Segment Start: Data for the task
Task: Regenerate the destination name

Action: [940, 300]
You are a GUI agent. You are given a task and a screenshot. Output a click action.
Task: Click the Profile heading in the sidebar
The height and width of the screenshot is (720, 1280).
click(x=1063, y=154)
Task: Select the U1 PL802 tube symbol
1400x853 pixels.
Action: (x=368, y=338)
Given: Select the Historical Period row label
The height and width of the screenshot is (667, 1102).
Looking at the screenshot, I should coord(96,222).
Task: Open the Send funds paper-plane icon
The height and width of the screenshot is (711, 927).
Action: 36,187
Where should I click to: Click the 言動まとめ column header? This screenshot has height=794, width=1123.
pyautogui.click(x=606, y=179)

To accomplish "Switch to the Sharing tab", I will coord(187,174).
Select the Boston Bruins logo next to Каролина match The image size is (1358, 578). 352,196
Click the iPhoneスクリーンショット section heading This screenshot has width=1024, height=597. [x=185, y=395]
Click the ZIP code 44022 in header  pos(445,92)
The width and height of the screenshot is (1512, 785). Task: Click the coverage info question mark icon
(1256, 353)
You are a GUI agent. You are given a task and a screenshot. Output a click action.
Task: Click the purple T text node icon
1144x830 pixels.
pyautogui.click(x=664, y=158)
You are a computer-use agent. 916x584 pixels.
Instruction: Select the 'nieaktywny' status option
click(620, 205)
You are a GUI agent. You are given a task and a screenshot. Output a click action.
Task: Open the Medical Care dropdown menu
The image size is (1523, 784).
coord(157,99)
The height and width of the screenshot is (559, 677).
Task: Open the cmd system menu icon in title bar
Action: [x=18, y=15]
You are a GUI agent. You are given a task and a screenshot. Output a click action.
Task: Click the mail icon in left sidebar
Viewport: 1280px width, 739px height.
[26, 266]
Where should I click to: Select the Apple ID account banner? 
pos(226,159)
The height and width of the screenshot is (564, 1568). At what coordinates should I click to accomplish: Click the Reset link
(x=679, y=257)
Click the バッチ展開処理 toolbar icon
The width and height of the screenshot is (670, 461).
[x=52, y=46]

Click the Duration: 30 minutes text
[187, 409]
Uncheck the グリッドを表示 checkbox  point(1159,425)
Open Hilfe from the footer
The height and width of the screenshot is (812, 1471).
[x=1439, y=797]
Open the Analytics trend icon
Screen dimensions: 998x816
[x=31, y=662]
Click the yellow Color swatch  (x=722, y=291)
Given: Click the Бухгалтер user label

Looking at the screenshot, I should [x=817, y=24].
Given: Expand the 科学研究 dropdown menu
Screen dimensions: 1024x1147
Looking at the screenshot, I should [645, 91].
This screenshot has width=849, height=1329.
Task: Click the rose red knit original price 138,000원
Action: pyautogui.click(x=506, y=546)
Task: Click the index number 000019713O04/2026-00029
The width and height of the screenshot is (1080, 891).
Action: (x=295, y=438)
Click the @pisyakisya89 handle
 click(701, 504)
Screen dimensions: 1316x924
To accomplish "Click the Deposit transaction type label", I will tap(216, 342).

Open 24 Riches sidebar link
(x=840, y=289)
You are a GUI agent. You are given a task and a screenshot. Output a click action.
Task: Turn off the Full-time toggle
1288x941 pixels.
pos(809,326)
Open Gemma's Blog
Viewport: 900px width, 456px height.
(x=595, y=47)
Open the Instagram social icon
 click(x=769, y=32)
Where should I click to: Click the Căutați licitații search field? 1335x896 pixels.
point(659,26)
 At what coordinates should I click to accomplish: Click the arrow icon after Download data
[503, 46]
Segment End: Data for the task
Every entry that appears above should be duplicated exactly.

- [Task answer]:
Task: Regenerate the destination name

Action: [940, 300]
You are a GUI agent. You are given a task and a screenshot. Output a click action.
Task: Click the Profile heading in the sidebar
The height and width of the screenshot is (720, 1280).
click(x=1063, y=154)
Task: Select the U1 PL802 tube symbol
1400x853 pixels.
Action: (x=368, y=338)
Given: Select the Historical Period row label
The height and width of the screenshot is (667, 1102).
Looking at the screenshot, I should coord(96,222).
Task: Open the Send funds paper-plane icon
The height and width of the screenshot is (711, 927).
Action: 36,187
Where should I click to: Click the 言動まとめ column header? This screenshot has height=794, width=1123.
pyautogui.click(x=606, y=179)

To accomplish "Switch to the Sharing tab", I will coord(187,174).
Select the Boston Bruins logo next to Каролина match The image size is (1358, 578). 352,196
Click the iPhoneスクリーンショット section heading This screenshot has width=1024, height=597. [x=185, y=395]
Click the ZIP code 44022 in header  pos(445,92)
The width and height of the screenshot is (1512, 785). Task: Click the coverage info question mark icon
(1256, 353)
You are a GUI agent. You are given a task and a screenshot. Output a click action.
Task: Click the purple T text node icon
1144x830 pixels.
pyautogui.click(x=664, y=158)
You are a computer-use agent. 916x584 pixels.
Instruction: Select the 'nieaktywny' status option
click(620, 205)
You are a GUI agent. You are given a task and a screenshot. Output a click action.
Task: Open the Medical Care dropdown menu
The image size is (1523, 784).
coord(157,99)
The height and width of the screenshot is (559, 677).
Task: Open the cmd system menu icon in title bar
Action: [x=18, y=15]
You are a GUI agent. You are given a task and a screenshot. Output a click action.
Task: Click the mail icon in left sidebar
Viewport: 1280px width, 739px height.
[26, 266]
Where should I click to: Select the Apple ID account banner? 
pos(226,159)
The height and width of the screenshot is (564, 1568). At what coordinates should I click to accomplish: Click the Reset link
(x=679, y=257)
Click the バッチ展開処理 toolbar icon
The width and height of the screenshot is (670, 461).
[x=52, y=46]

Click the Duration: 30 minutes text
[187, 409]
Uncheck the グリッドを表示 checkbox  point(1159,425)
Open Hilfe from the footer
The height and width of the screenshot is (812, 1471).
[x=1439, y=797]
Open the Analytics trend icon
Screen dimensions: 998x816
[x=31, y=662]
Click the yellow Color swatch  (x=722, y=291)
Given: Click the Бухгалтер user label

Looking at the screenshot, I should [x=817, y=24].
Given: Expand the 科学研究 dropdown menu
Screen dimensions: 1024x1147
Looking at the screenshot, I should [645, 91].
This screenshot has width=849, height=1329.
Task: Click the rose red knit original price 138,000원
Action: pyautogui.click(x=506, y=546)
Task: Click the index number 000019713O04/2026-00029
The width and height of the screenshot is (1080, 891).
Action: (x=295, y=438)
Click the @pisyakisya89 handle
 click(701, 504)
Screen dimensions: 1316x924
To accomplish "Click the Deposit transaction type label", I will tap(216, 342).

Open 24 Riches sidebar link
(x=840, y=289)
You are a GUI agent. You are given a task and a screenshot. Output a click action.
Task: Turn off the Full-time toggle
1288x941 pixels.
pos(809,326)
Open Gemma's Blog
Viewport: 900px width, 456px height.
(x=595, y=47)
Open the Instagram social icon
 click(x=769, y=32)
Where should I click to: Click the Căutați licitații search field? 1335x896 pixels.
point(659,26)
 At what coordinates should I click to accomplish: Click the arrow icon after Download data
[503, 46]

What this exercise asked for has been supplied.